In an experiment with Foucault's apparatus, the various distances used are as follows:

Distance between the rotating and the fixed mirror = 16 m

Distance between the lens and the rotating mirror = 6 m,

Distance between the source and the lens = 2 m.

When the mirror is rotated at a speed of 356 revolutions per second, the image shifts by 0.7 mm.

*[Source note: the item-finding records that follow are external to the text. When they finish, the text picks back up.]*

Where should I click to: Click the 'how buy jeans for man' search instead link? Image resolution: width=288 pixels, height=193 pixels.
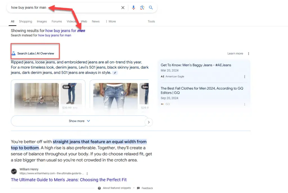55,35
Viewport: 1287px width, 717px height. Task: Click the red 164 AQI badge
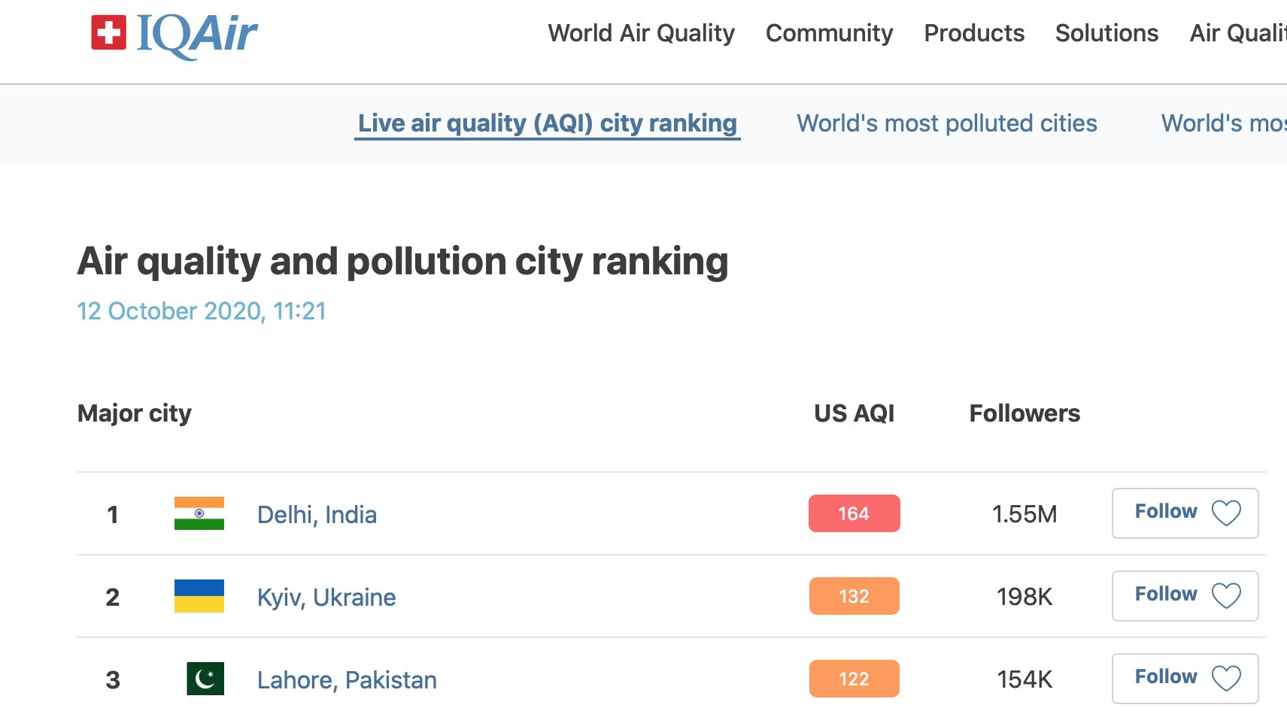854,513
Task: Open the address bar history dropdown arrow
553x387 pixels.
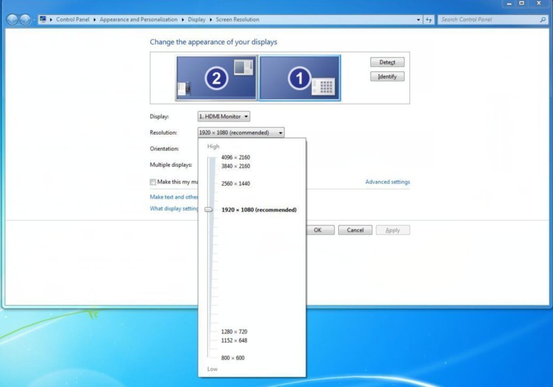Action: (418, 20)
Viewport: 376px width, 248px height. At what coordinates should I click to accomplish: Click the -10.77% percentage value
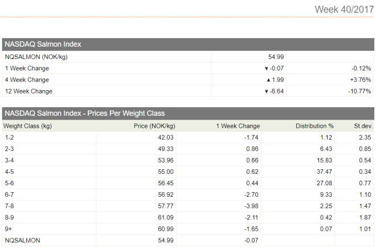click(x=359, y=91)
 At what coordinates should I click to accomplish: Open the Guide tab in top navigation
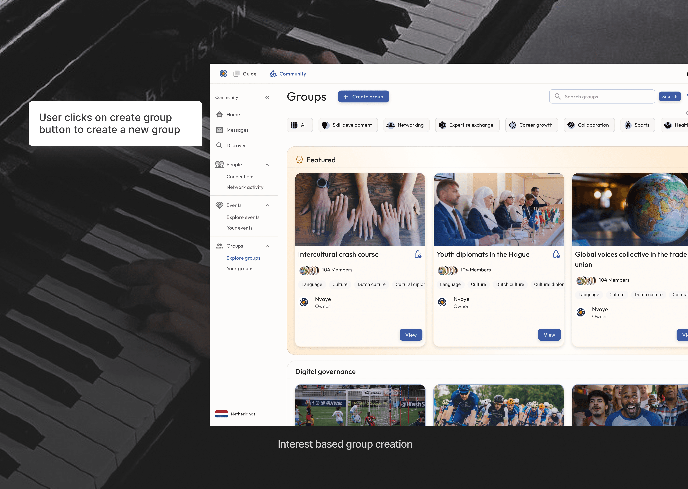point(245,74)
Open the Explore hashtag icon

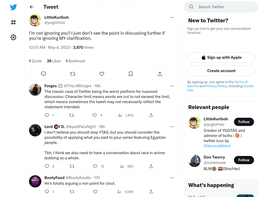click(x=13, y=22)

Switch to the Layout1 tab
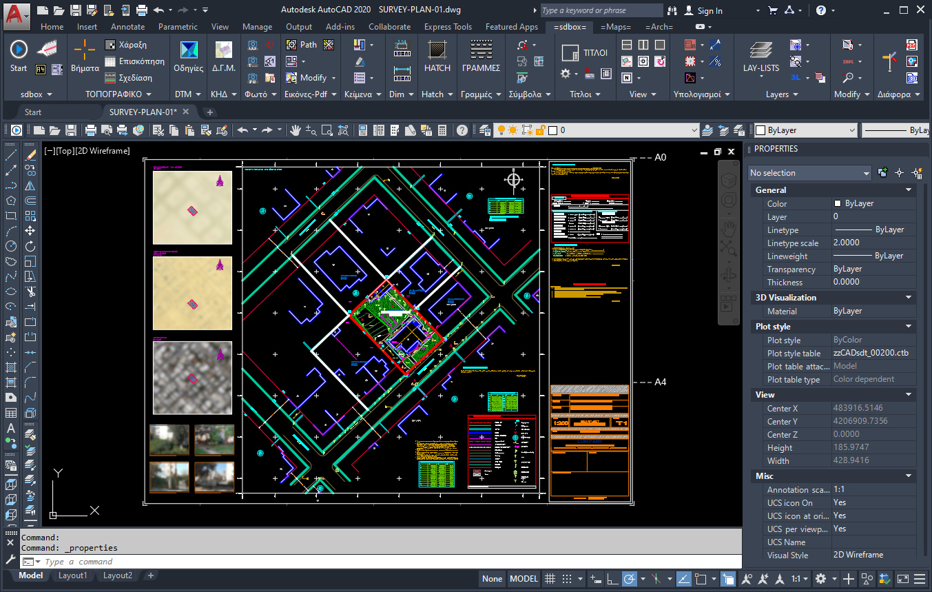[72, 575]
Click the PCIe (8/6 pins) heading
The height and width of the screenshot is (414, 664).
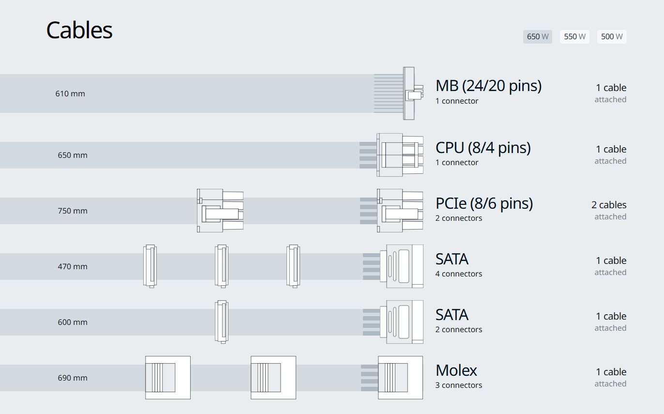pyautogui.click(x=484, y=203)
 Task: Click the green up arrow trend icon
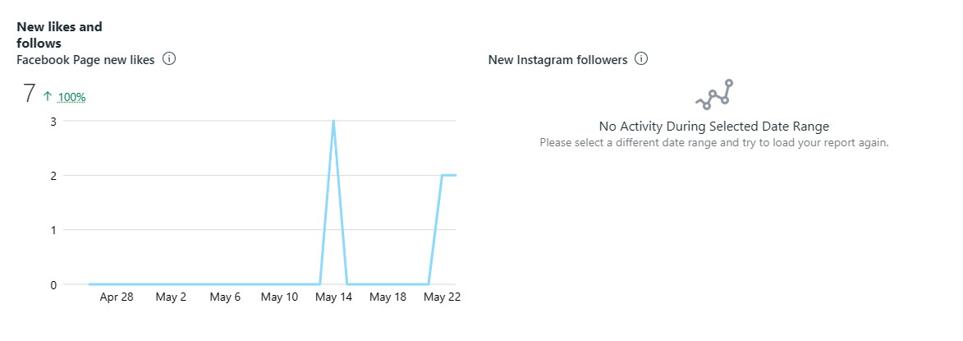[x=48, y=96]
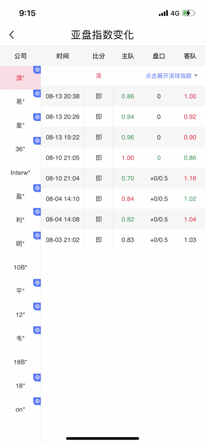Select the 08-13 20:38 odds row
This screenshot has height=444, width=205.
pos(123,96)
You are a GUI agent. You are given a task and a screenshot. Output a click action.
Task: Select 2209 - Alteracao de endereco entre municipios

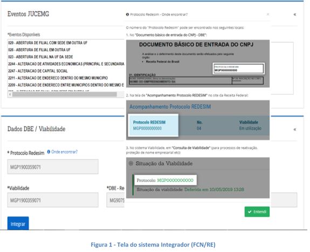[66, 85]
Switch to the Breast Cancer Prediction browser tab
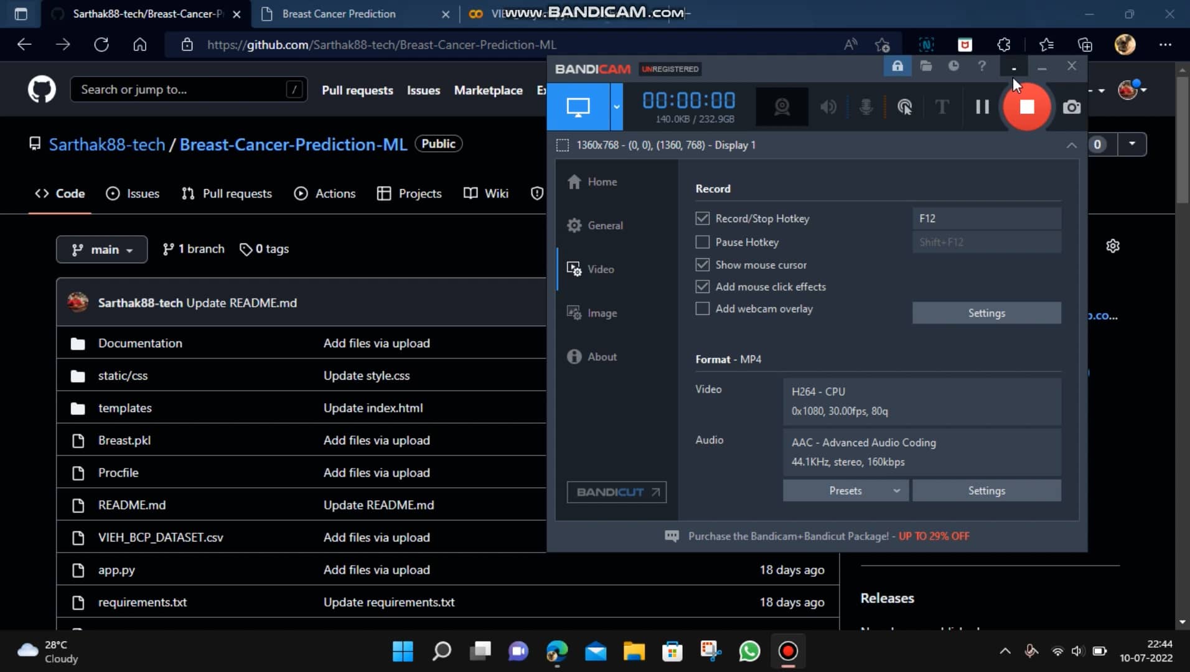 click(x=339, y=14)
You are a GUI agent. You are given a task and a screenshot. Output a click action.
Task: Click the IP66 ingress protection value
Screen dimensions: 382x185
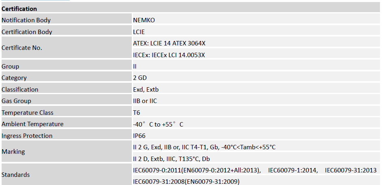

Calculate the speed of light from these data.

#### Solution

Distance between the rotating and the fixed mirror (*R*) = 16 m

Distance between the lens and the rotating mirror (*b*) = 6 m

Distance between the source and the lens (*a*) = 2 m

Mirror is rotated at a speed of 356 revolutions per second

⇒ *ω *= 356 rev/s= 356 × 2 π rad/sec

Shift in the image (*s*) = 0.7 m = 0.7 × 10^{3} m

In Foucault experiment, speed of light is given by \[c = 4 R^2 \frac{wa}{s(R + b)}\]

\[= \frac{4 \times (16 )^2 \times 356 \times 2\pi \times 2}{(0 . 7) \times {10}^{- 3} (16 + 6)}\]

= 2.975 × 10^{8} m/s

Therefore, the required speed of light is 2.975 × 10^{8} m/s.